● Document text
January 20

Today is the anniversary of my accident. Five years. That’s right FIVE. I don’t have anything incredibly moving or visionary to say, although I thought this date deserved a post. I am still trying to figure out life as a sick person, how to navigate each day, how to navigate my relationships, my emotions, and my desires.

As with many brain injured, I have suffered from an inability to communicate effectively for many years. I did not have the energy to speak up about anything. Sharing my opinion would only take up energy and make me feel sick. So the easiest thing was to keep my mouth shut. I lived purely in survival mode for years. Additionally when you feel bad all the time, you don’t always want to talk about it. So you lie, say you feel fine sometimes. Every day you must do things when you feel bad. So when asked how you are doing, why would you tell the truth? You can’t never do anything, never try to do anything. Sometimes you want to do things when you feel sick and others you don’t. But you certainly can’t explain all this every time. To this day, I still have a limited, finite and very less than average amount of energy. To this day, it’s still sometimes easier not to speak the truth. You learn to go with the flow. Survive. However, this is the lesson of the boy who cried wolf. We all know that communication and trust go hand in hand. If I speak the truth now, who will believe me?

I often think of the past, and I certainly dream in the past, of my life before, when I knew who I was. My identity was defined by what I did on a daily basis, who I spent time with, conversations I had, activities I was passionate about, nonprofits I gave my time to, and certainly not least my career which I gave time and energy. When we think about who we are, usually those are the things that come to mind, how we spend our time. After a catastrophic accident with brain damage, life is defined by looking for answers, trying to find doctors who can help, doing therapies, trying to survive. Life revolves around appointments, conserving energy and trying to take care of ones health. Who am I now? What am I beyond a patient? What is my purpose? At this point, I don’t even know what I want my life to look like if I were healthy. What what I do for work? What would I be passionate about? Do I still care about the things I used to care about? The things I used to love, I am still mostly unable to do (or only in tiny doses). So your brain is like a blank slate, and while I thought about this years ago, how should I fill this plate very intentionally, I am still wondering those things, and haven’t started to fill my plate.

I usually think of my body as quite weak, unable to do the things normal people do in a day. Often being confined to the house, a place of quiet and still with the least amount of stimulation. However, a little over one year ago, I was diagnosed with Lyme disease, and so I have to think of it in the opposite way. I am actually incredibly strong and resilient. Not only has my brain been having to work harder than a healthy person, but on a cellular level my body is in fucking war every minute and every second of the day, fighting off bacteria fuckers that invade all of your systems and your brain and can cause breakdowns in a whole host of of basic bodily functions. So while my immune system is weak, and I can easily get sick, and my white blood cell count is extremely low, my immune system is fighting for its life every god damn day. And my body is working really fucking hard. So actually I am strong. I am a warrior. And I get out of bed every day.

● Work order 1
Reproduce part of the accident anniversary post word for word, starting at the words "Today is the" and ending after the words "and my desires.".
● Work order 2
According to the accident anniversary post, when was the writer diagnosed with Lyme disease?
The lines after this have no connection to the accident anniversary post.

● Information
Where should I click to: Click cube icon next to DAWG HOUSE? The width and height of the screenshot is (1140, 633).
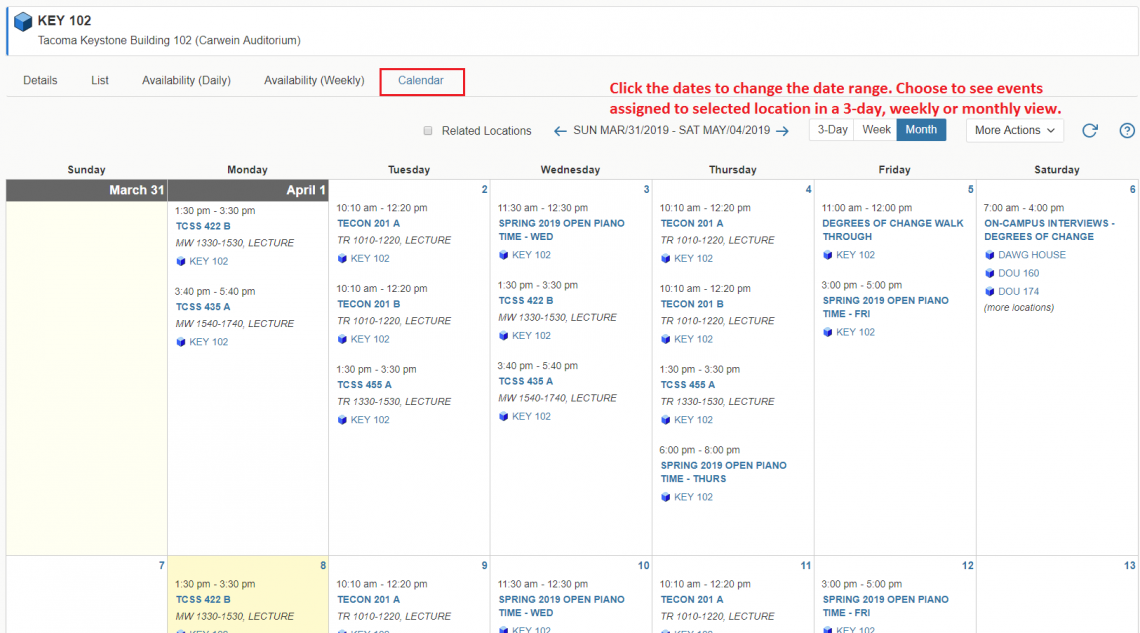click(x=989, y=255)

...

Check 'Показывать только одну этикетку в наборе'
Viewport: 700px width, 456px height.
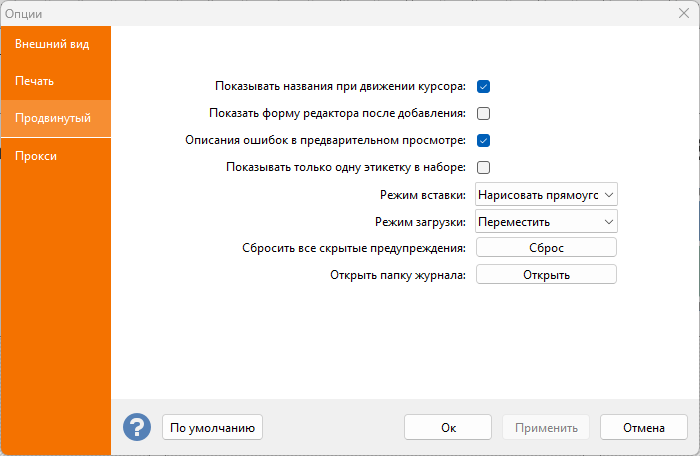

--

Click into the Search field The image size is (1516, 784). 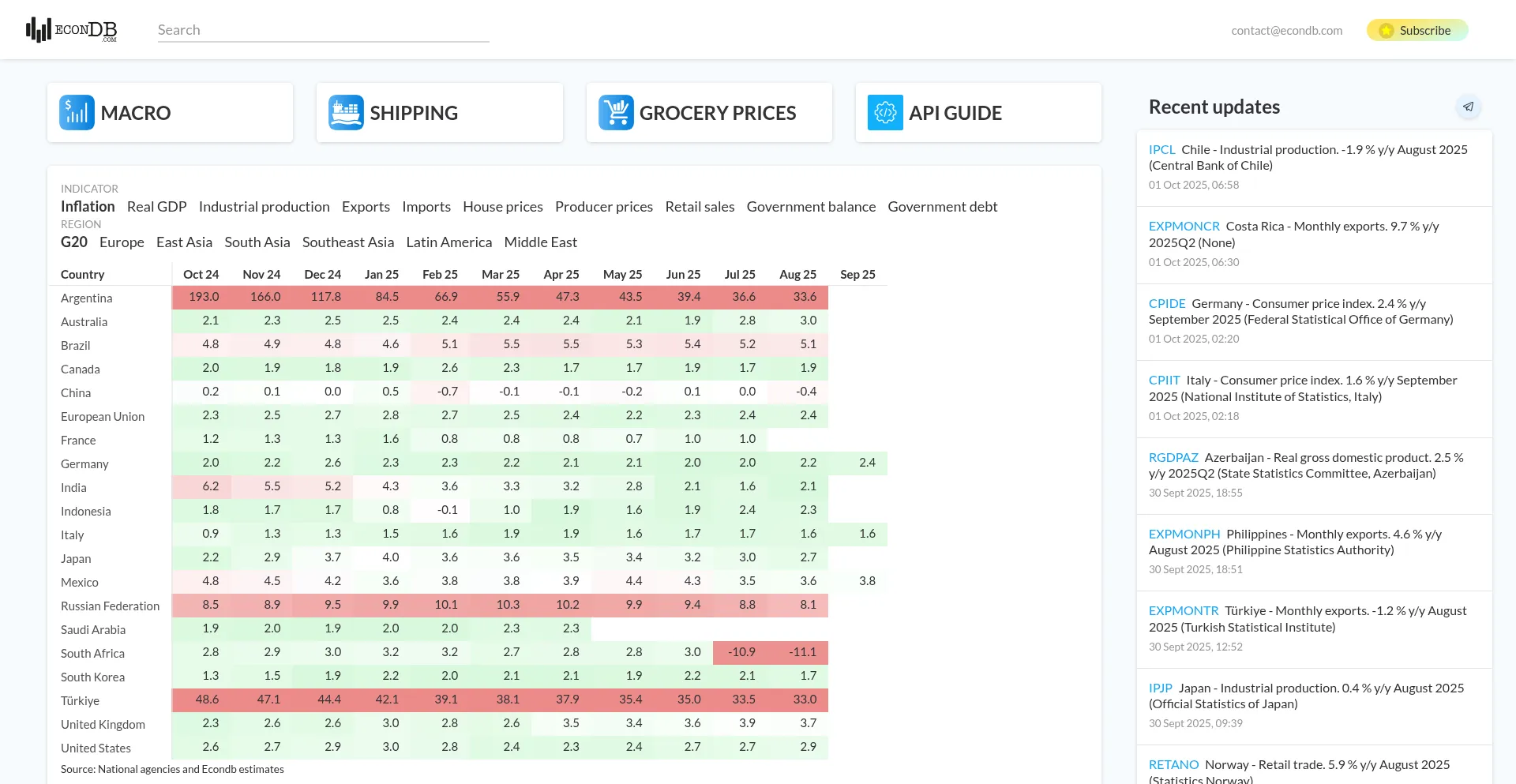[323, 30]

● Task solution 1
Today is the anniversary of my accident. Five years. That’s right FIVE. I don’t have anything incredibly moving or visionary to say, although I thought this date deserved a post. I am still trying to figure out life as a sick person, how to navigate each day, how to navigate my relationships, my emotions, and my desires.

● Task solution 2
A little over one year ago.